Knowing when to say “I don’t know”  /  embodied agents

Semantic Flip

Synthetic OOD generation for robust refusal in embodied question answering and spatial localization.

Dongbin Na*†   Chanwoo Kim*   Giyun Choi   Dooyoung Hong
RGA Inc.  ·  *equal contribution  ·  †corresponding

Embodied vision-language agents tend to answer confidently even when their visual memory does not actually support the query, which becomes dangerous the moment a wrong answer turns into a wrong physical action. Semantic Flip teaches the agent when to refuse. It synthesizes out-of-distribution (OOD) query–memory pairs from in-distribution data, with no external OOD annotation, and trains a small rejection module on top of a frozen VLM. The module drops into an existing pipeline without touching the underlying model.

Semantic Flip overview
OverviewFrom answerable training pairs, Q-Flip corrupts the query and V-Flip corrupts the video; a frozen VLM encodes all three distributions and only a small rejection gate is trained, then plugs into both an EQA decoder and a navigation agent.
§1

Abstract

Detecting unanswerable user queries remains essential for the reliable deployment of real-world embodied agents. However, modern vision-language models (VLMs) often generate overly confident answers even when the available visual memory cannot support the query. Such overconfidence carries different costs across tasks: the agent may give misleading information in Embodied Question Answering, or pick an arbitrary coordinate and physically guide the user there in spatial reasoning for navigation. Despite these stakes, only a few prior studies address when and how an embodied VLM should respond with “I do not know.”

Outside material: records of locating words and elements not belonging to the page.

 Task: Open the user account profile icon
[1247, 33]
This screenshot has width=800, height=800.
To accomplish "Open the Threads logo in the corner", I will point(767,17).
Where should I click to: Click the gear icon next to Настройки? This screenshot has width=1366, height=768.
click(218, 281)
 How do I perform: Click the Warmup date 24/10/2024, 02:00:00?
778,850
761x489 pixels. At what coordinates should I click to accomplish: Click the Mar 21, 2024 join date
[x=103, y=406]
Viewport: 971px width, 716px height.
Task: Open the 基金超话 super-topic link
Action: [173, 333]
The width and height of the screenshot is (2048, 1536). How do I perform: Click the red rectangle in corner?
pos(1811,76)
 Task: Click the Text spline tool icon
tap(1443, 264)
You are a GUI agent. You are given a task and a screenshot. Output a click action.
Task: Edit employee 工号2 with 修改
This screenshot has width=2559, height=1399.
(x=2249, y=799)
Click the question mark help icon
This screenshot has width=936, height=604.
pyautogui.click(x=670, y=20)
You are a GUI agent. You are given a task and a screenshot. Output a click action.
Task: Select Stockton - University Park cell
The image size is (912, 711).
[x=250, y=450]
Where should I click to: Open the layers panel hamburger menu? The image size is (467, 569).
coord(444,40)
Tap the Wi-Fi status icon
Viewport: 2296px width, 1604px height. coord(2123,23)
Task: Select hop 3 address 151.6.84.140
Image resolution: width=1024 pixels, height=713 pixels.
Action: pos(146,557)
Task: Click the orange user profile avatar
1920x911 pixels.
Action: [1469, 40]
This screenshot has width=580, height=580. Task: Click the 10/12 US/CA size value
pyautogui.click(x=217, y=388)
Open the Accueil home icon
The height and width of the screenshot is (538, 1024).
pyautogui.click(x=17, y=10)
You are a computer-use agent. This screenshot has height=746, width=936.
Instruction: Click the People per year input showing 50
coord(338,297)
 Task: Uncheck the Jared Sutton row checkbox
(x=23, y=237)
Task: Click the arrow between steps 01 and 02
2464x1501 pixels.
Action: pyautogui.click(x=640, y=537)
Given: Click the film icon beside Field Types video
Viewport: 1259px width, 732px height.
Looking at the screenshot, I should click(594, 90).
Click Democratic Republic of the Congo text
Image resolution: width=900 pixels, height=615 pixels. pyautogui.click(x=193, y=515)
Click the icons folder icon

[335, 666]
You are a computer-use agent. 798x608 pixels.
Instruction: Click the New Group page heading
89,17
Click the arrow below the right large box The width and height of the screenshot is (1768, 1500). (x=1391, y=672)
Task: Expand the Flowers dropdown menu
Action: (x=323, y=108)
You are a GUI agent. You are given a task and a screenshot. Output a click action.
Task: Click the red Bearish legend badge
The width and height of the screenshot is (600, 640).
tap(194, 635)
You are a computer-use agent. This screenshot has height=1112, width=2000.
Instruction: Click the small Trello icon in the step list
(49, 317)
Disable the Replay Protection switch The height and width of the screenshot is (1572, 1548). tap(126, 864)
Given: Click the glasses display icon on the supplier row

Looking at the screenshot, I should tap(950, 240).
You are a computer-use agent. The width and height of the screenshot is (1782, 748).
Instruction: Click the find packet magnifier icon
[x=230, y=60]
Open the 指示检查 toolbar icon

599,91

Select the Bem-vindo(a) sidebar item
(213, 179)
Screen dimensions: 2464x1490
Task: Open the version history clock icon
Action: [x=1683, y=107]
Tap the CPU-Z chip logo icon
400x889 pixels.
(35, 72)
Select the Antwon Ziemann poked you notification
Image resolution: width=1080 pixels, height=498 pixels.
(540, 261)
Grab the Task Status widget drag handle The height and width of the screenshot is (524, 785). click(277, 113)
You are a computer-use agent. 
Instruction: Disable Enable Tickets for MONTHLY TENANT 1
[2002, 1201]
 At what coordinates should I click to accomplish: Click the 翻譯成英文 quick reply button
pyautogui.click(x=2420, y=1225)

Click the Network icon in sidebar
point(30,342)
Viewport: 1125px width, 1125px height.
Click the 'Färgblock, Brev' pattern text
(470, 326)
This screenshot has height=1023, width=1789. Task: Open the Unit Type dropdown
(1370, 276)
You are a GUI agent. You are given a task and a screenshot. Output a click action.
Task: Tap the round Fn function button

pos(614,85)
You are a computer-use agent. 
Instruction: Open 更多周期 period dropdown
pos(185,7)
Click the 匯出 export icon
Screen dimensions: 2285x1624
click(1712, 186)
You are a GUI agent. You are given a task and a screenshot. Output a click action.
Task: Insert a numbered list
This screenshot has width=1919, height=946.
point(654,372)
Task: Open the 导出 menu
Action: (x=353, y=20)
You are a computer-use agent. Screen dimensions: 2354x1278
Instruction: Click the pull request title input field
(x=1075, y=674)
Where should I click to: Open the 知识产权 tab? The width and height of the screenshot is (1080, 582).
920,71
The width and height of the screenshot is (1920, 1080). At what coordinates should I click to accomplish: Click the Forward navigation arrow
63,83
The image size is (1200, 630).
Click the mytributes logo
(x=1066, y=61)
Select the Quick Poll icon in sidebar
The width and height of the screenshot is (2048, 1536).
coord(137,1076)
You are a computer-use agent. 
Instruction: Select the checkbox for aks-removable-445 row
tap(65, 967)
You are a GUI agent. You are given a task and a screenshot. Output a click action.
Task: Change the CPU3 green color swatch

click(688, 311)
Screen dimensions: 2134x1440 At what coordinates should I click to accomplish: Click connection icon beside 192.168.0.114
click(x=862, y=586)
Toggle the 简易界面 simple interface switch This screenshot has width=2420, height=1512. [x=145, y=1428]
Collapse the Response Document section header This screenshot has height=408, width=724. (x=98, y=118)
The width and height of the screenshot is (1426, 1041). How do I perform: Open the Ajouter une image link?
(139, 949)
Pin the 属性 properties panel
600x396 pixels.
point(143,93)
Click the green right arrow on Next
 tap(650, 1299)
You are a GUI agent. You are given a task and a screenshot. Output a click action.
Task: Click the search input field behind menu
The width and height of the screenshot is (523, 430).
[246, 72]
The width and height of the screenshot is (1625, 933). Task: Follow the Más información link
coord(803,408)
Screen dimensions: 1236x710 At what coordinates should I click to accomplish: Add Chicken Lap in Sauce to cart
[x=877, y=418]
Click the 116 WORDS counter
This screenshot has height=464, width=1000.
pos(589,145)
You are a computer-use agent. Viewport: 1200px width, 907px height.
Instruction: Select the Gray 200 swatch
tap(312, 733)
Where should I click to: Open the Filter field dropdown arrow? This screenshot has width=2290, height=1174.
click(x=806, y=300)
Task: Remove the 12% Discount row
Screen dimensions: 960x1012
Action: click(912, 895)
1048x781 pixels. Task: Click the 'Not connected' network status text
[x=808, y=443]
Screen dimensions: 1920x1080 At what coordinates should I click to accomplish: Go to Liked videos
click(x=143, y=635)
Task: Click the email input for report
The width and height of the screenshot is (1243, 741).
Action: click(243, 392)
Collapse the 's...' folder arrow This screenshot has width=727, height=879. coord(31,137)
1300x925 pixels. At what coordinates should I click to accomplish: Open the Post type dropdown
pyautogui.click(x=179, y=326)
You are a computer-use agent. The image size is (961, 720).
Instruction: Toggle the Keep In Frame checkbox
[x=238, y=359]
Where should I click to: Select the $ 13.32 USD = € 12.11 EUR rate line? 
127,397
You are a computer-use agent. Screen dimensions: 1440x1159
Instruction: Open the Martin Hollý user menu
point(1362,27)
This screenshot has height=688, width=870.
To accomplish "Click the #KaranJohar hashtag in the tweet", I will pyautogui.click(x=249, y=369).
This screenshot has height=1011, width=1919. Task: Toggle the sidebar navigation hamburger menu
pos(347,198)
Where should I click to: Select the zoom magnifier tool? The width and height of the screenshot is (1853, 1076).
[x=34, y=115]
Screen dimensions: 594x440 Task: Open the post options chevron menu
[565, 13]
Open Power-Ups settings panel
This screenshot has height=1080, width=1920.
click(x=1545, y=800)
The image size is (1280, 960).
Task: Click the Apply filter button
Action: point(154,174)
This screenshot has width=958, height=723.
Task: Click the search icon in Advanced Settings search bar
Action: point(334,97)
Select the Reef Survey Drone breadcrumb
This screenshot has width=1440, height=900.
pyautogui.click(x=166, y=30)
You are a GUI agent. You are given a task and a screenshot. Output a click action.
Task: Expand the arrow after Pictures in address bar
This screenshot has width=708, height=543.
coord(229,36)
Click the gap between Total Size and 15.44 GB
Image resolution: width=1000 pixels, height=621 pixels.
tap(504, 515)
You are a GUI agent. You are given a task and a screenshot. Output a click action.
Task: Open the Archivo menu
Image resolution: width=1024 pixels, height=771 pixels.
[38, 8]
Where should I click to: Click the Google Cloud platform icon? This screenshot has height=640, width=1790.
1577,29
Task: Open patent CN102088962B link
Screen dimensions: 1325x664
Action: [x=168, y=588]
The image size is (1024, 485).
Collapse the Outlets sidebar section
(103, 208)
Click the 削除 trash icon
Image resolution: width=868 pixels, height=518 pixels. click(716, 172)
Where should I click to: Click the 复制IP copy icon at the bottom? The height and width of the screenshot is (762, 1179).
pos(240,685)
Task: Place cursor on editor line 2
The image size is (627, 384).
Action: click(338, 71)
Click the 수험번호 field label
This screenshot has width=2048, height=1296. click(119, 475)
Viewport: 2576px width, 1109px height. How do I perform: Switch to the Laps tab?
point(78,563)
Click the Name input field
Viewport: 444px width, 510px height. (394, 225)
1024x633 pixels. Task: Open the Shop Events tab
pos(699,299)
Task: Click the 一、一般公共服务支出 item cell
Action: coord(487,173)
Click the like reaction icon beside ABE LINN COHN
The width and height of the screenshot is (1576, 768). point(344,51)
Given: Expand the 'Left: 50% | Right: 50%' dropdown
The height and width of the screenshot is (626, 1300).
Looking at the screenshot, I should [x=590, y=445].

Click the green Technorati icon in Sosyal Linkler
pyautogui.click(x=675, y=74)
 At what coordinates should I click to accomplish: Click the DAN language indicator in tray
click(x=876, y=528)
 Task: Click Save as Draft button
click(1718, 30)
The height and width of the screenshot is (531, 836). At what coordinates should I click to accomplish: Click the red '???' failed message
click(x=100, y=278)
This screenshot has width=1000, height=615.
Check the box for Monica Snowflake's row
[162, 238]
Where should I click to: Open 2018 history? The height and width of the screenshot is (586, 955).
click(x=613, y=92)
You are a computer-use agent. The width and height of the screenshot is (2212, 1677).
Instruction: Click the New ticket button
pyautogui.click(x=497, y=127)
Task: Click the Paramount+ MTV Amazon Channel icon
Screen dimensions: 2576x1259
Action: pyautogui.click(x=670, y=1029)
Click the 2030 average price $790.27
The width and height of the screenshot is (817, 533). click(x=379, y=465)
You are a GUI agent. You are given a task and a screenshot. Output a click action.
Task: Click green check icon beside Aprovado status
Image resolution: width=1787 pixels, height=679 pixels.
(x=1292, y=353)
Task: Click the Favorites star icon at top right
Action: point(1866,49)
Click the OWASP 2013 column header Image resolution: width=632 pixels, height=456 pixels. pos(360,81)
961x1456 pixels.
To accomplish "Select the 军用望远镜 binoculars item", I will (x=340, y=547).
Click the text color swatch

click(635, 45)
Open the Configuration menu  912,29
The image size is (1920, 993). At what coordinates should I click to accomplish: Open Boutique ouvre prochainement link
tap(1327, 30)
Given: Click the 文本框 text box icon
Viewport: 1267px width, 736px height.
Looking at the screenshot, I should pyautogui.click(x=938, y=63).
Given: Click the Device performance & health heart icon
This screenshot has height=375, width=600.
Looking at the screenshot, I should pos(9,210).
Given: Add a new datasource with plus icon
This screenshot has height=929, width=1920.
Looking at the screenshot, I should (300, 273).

We propose Semantic Flip, a simple and effective framework that synthesizes auxiliary OOD samples for embodied refusal without external OOD annotation. The key idea is to independently transform the query and the video memory to construct auxiliary OOD pairs that lack sufficient visual grounding. These synthesized pairs train a lightweight rejection module on top of a frozen pretrained VLM, and the module attaches to any existing VLM-based pipeline without retraining the underlying model. Across two complementary benchmarks, Semantic Flip consistently outperforms strong prompting baselines. We also introduce SpaceReject, a new refusal benchmark for spatial localization with deliberately unanswerable queries over long video memory, where Semantic Flip reaches an F1 of 0.9559. All experiments use only open-source models, so the full pipeline is reproducible.

§2

Method

Semantic Flip builds two complementary OOD distributions from answerable training pairs by flipping exactly one side of an otherwise answerable pair.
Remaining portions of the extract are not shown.